▸ Source document
I happen to believe that smoking, smoking itself, does actually cause lung cancer. There's no "absolute proof" of such a thing, and there are some good arguments out there about the science being rigged both accidentally and purposefully over the years, but overall I've always felt the evidence was strong enough to justify a causative statement. But still, the popular perception of the numbers gets exaggerated by the dunning of the Antismokers.

The figure that's usually cited is something like "87% of lung cancers occur in smokers." That much may be true, although there's some quibbling about how many of those are ex-smokers of 40 years ago. However, simply saying that 87% occur in smokers does not mean that those 87% were CAUSED by smoking. And it should always be noted that the other half of the figure, the fact that actually a fairly small percentage of smokers ever get lung cancer, should also be noted.

A 65 year old who's smoked 2 packs a day since they were 15 might have as much as one chance in five or ten of getting lung cancer if they live into their 80s. A 50 year old who smoked a half pack a day since they were 15 and then quits might have less than one chance in a hundred. There's a possibly (probably?) biased but nonetheless not seemingly too exaggerated "lung cancer" calculator online at:

http://www.mskcc.org/mskcc/shared/forms/Nomograms/flash/load.cfm?type=lung&width=585&height=445&title=Lung%20Cancer%20Risk%20Assessment

that supposedly gives you your lung cancer / smoking risk, but as noted, it's more likely that the numbers are exaggerated to at least some extent than that they are fair. I was surprised however at how low the estimates seemed - heh, maybe despite all my reading and writing in the area I'm *still* somewhat brainwashed by the Antismokers' constant repetition of nonsense.

▸ What you need to do
1. Quote the passage on smoking and lung cancer, starting with "The figure that's" and going on through "also be noted.".
2. Answer these questions from the passage on smoking and lung cancer:
(a) What percentage of lung cancers is usually cited as occurring in smokers?
(b) What chance of getting lung cancer might a 65 year old who has smoked 2 packs a day since age 15 have if they live into their 80s?
(c) What surprised the writer about the online calculator's estimates?
These records have no connection to the passage on smoking and lung cancer.

Saved entries
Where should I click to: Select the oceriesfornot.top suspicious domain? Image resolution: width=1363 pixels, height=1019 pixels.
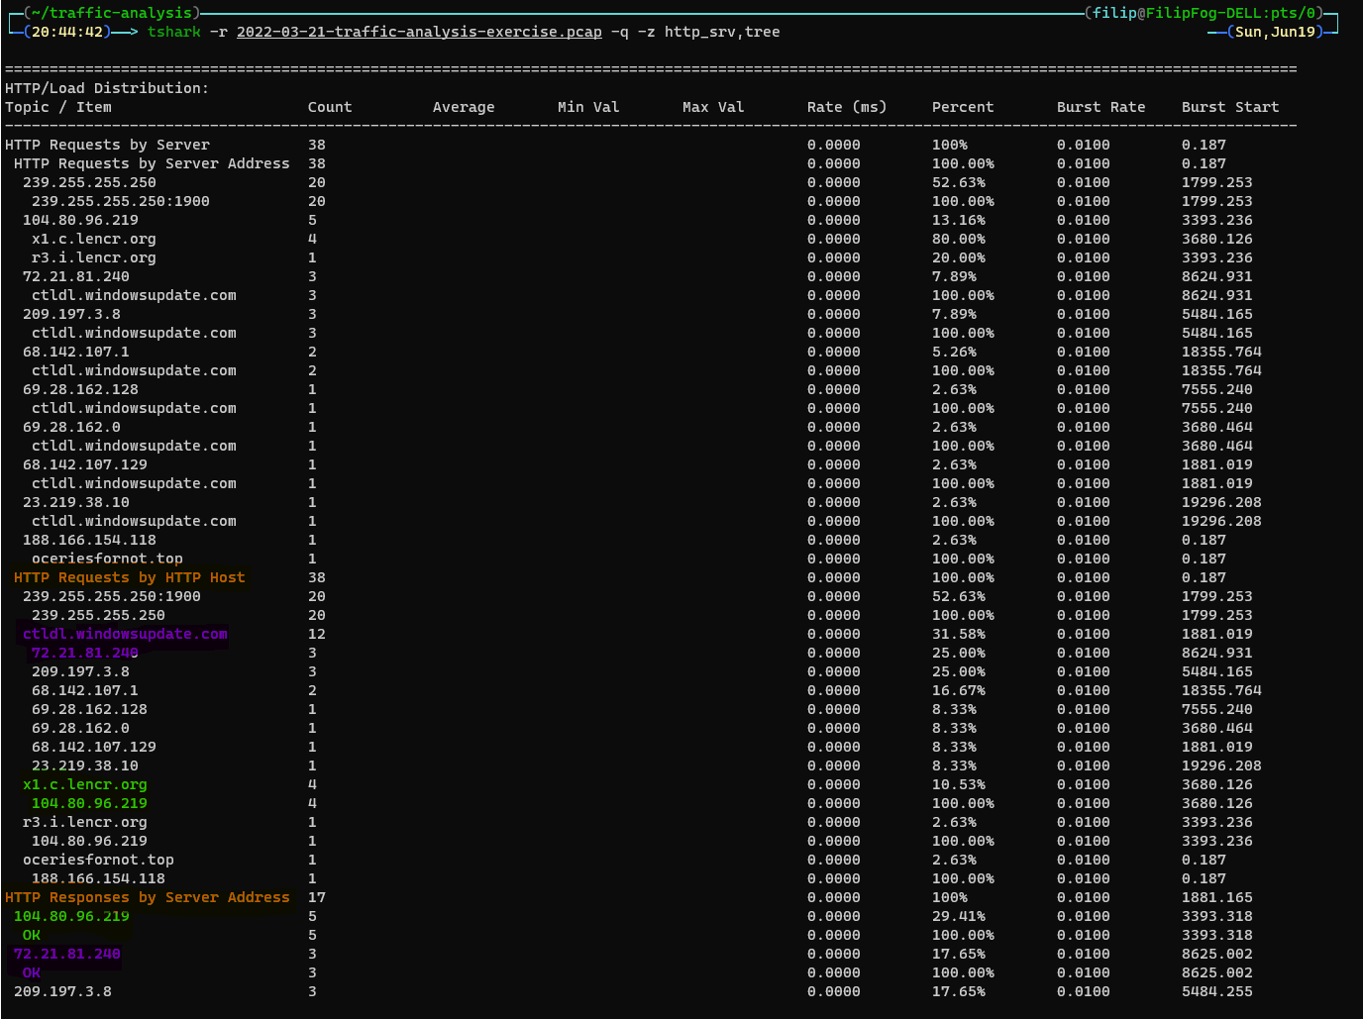tap(106, 559)
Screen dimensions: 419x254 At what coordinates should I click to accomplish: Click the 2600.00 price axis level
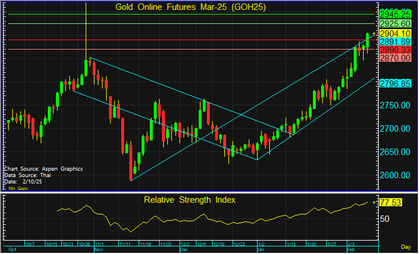(395, 175)
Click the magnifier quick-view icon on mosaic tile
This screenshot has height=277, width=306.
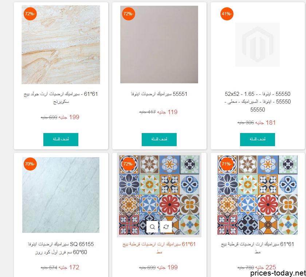click(152, 227)
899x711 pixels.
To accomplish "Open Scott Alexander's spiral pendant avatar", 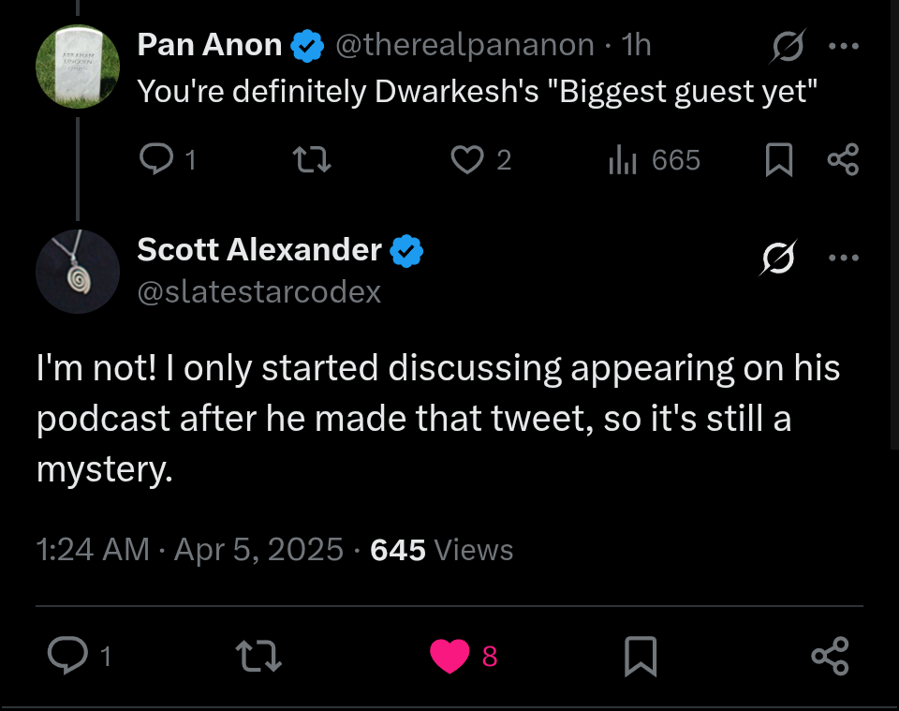I will pos(78,272).
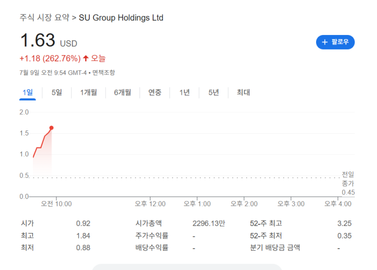Open the 주식 시장 요약 breadcrumb link
The image size is (377, 270).
click(45, 18)
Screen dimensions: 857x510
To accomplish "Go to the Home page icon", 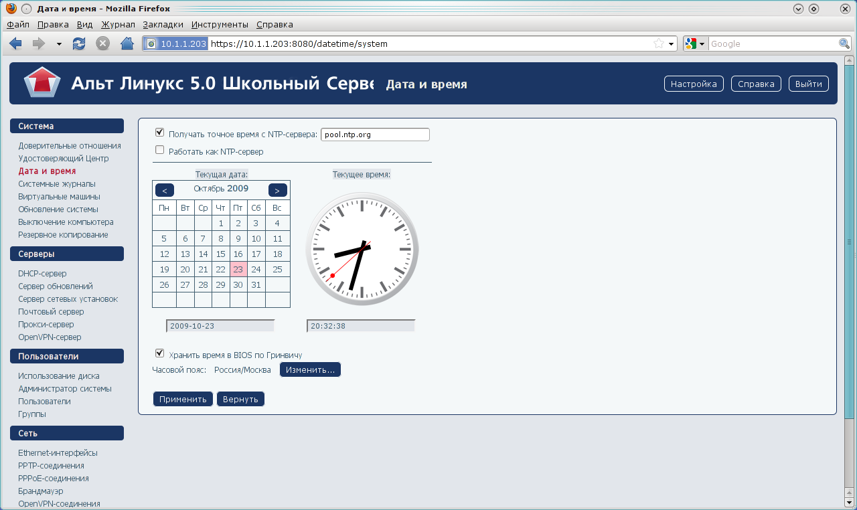I will [127, 44].
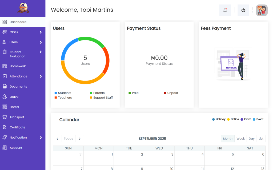Viewport: 273px width, 170px height.
Task: Expand the Attendance submenu chevron
Action: pyautogui.click(x=41, y=77)
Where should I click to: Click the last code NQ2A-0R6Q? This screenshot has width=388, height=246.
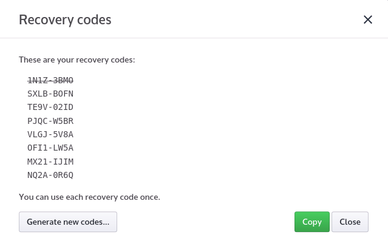(x=50, y=175)
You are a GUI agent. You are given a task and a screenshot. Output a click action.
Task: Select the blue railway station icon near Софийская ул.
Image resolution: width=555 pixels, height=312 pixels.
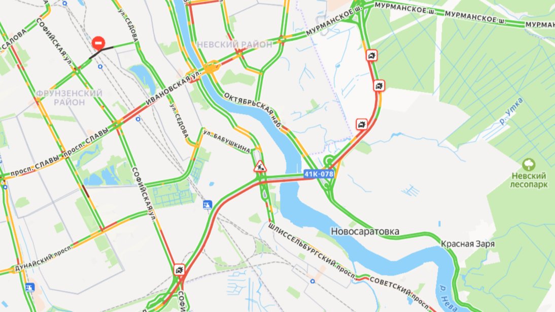click(x=207, y=204)
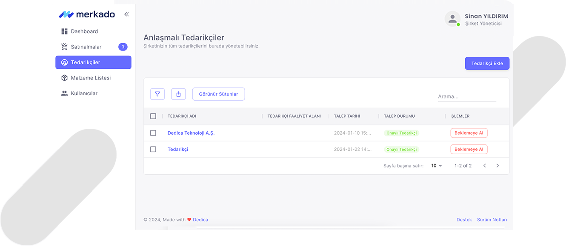Click the export icon button
This screenshot has width=566, height=246.
point(178,94)
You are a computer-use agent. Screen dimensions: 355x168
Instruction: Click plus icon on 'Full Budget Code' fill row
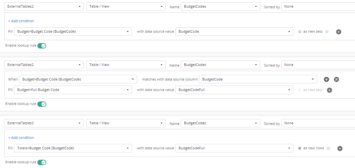point(329,90)
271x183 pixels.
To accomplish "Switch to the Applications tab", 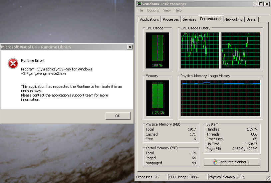I will click(149, 19).
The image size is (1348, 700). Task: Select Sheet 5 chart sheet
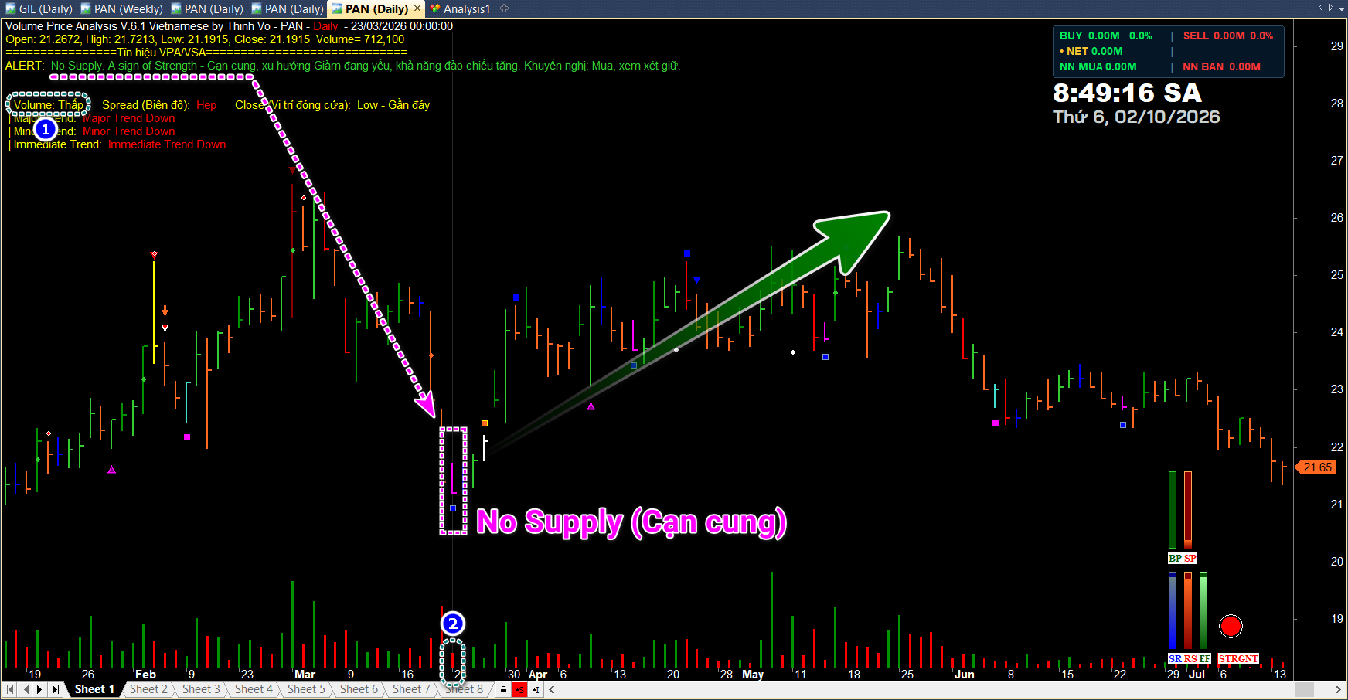point(306,689)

▸ Your written answers
1.
The figure that's usually cited is something like "87% of lung cancers occur in smokers." That much may be true, although there's some quibbling about how many of those are ex-smokers of 40 years ago. However, simply saying that 87% occur in smokers does not mean that those 87% were CAUSED by smoking. And it should always be noted that the other half of the figure, the fact that actually a fairly small percentage of smokers ever get lung cancer, should also be noted.

2.
(a) 87%.
(b) As much as one chance in five or ten.
(c) How low the estimates seemed.